***** EXCERPT TO READ *****

Pilgrims are the tourists of the Christian Middle Ages. Like tourism in modern times, pilgrimage is an important strand in the medieval economy. It needs careful nurturing. Even Rome, the centre of western Christianity, benefits from special offers to attract the tourists - such as the plenary indulgences available, from 1300, to Roman pilgrims in a jubilee year.

Lesser cities and towns need a compelling attraction to bring the pilgrims, and no draw can compete with that of an exceptional relic. Long a feature of other religions, such as Buddhism, holy relics become an obsession in medieval Christianity.


The most desirable relics are those connected with Jesus himself. The True Cross is so valuable as to provoke warfare between the Byzantine empire and the Persians. The exquisite Sainte Chapelle is built in Paris specifically to house the Crown of Thorns.

***** PROVIDED DATA *****

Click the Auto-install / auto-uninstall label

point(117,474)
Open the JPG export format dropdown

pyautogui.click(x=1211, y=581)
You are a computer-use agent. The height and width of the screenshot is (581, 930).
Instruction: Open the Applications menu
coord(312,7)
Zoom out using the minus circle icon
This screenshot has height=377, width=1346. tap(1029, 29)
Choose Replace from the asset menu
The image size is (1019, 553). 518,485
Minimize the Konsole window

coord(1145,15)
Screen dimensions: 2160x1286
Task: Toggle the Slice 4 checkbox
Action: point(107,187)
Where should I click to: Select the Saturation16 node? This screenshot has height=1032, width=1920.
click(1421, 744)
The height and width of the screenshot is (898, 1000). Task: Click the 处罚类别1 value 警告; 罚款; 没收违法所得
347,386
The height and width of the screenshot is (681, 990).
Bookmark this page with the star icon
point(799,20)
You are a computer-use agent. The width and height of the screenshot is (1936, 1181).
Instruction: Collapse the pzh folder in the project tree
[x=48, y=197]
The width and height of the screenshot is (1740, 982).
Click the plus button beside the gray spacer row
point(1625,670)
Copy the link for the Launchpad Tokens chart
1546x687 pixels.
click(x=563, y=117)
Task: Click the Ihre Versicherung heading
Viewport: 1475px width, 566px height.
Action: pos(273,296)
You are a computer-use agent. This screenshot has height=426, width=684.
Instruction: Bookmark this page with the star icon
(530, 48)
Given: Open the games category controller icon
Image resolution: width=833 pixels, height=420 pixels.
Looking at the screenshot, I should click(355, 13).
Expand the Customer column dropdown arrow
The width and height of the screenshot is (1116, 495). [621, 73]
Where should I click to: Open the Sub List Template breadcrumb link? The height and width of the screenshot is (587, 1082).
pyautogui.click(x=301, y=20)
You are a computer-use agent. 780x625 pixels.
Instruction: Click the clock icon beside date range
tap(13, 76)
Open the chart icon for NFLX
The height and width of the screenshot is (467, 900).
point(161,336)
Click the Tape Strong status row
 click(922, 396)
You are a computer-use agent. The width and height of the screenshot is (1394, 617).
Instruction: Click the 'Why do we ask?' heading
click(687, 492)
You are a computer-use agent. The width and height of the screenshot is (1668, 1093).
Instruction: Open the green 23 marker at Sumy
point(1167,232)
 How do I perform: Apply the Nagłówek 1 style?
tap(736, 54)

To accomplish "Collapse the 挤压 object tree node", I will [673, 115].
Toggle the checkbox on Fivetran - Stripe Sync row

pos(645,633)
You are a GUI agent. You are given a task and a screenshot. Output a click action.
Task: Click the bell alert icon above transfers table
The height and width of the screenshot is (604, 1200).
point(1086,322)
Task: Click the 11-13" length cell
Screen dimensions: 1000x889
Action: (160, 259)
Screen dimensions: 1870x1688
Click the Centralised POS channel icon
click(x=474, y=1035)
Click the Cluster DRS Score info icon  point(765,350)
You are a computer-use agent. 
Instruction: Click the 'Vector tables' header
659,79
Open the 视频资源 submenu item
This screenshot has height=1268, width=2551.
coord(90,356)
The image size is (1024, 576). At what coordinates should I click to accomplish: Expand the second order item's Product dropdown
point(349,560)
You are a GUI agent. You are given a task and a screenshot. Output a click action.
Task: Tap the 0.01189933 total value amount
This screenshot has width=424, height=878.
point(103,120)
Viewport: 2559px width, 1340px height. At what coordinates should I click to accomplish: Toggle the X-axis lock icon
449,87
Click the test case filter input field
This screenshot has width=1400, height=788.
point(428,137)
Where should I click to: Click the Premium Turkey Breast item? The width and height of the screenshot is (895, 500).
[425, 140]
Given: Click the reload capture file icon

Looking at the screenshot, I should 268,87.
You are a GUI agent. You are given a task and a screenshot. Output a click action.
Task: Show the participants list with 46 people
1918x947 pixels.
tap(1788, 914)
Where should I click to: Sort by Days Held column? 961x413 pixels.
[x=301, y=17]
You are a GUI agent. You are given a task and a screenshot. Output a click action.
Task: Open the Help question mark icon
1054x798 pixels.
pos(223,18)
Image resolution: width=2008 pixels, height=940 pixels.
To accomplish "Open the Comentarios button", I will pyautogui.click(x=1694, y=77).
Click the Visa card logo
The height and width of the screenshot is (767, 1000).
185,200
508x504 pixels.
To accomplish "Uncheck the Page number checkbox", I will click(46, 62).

*****

### WHAT YOU WILL DO
[a] Rewrite the part of the pilgrimage passage starting at "Lesser cities and" and ending at "in medieval Christianity.", swapping "Buddhism" for "Hinduism".
[b] Copy out the entries word for word, starting at the line that contains "You are a computer-use agent. The height" and ending at the line that contains "point(1167,232)", both included.
The passage about pilgrims and the entries after it have nothing to do with each other.

### ANSWERS FOR THIS EXERCISE
[a]
Lesser cities and towns need a compelling attraction to bring the pilgrims, and no draw can compete with that of an exceptional relic. Long a feature of other religions, such as Hinduism, holy relics become an obsession in medieval Christianity.

[b]
You are a computer-use agent. The height and width of the screenshot is (581, 930).
Instruction: Open the Applications menu
coord(312,7)
Zoom out using the minus circle icon
This screenshot has height=377, width=1346. tap(1029, 29)
Choose Replace from the asset menu
The image size is (1019, 553). 518,485
Minimize the Konsole window

coord(1145,15)
Screen dimensions: 2160x1286
Task: Toggle the Slice 4 checkbox
Action: point(107,187)
Where should I click to: Select the Saturation16 node? This screenshot has height=1032, width=1920.
click(1421, 744)
The height and width of the screenshot is (898, 1000). Task: Click the 处罚类别1 value 警告; 罚款; 没收违法所得
347,386
The height and width of the screenshot is (681, 990).
Bookmark this page with the star icon
point(799,20)
You are a computer-use agent. The width and height of the screenshot is (1936, 1181).
Instruction: Collapse the pzh folder in the project tree
[x=48, y=197]
The width and height of the screenshot is (1740, 982).
Click the plus button beside the gray spacer row
point(1625,670)
Copy the link for the Launchpad Tokens chart
1546x687 pixels.
click(x=563, y=117)
Task: Click the Ihre Versicherung heading
Viewport: 1475px width, 566px height.
Action: pos(273,296)
You are a computer-use agent. This screenshot has height=426, width=684.
Instruction: Bookmark this page with the star icon
(530, 48)
Given: Open the games category controller icon
Image resolution: width=833 pixels, height=420 pixels.
Looking at the screenshot, I should click(355, 13).
Expand the Customer column dropdown arrow
The width and height of the screenshot is (1116, 495). [621, 73]
Where should I click to: Open the Sub List Template breadcrumb link? The height and width of the screenshot is (587, 1082).
pyautogui.click(x=301, y=20)
You are a computer-use agent. 780x625 pixels.
Instruction: Click the clock icon beside date range
tap(13, 76)
Open the chart icon for NFLX
The height and width of the screenshot is (467, 900).
point(161,336)
Click the Tape Strong status row
 click(922, 396)
You are a computer-use agent. The width and height of the screenshot is (1394, 617).
Instruction: Click the 'Why do we ask?' heading
click(687, 492)
You are a computer-use agent. The width and height of the screenshot is (1668, 1093).
Instruction: Open the green 23 marker at Sumy
point(1167,232)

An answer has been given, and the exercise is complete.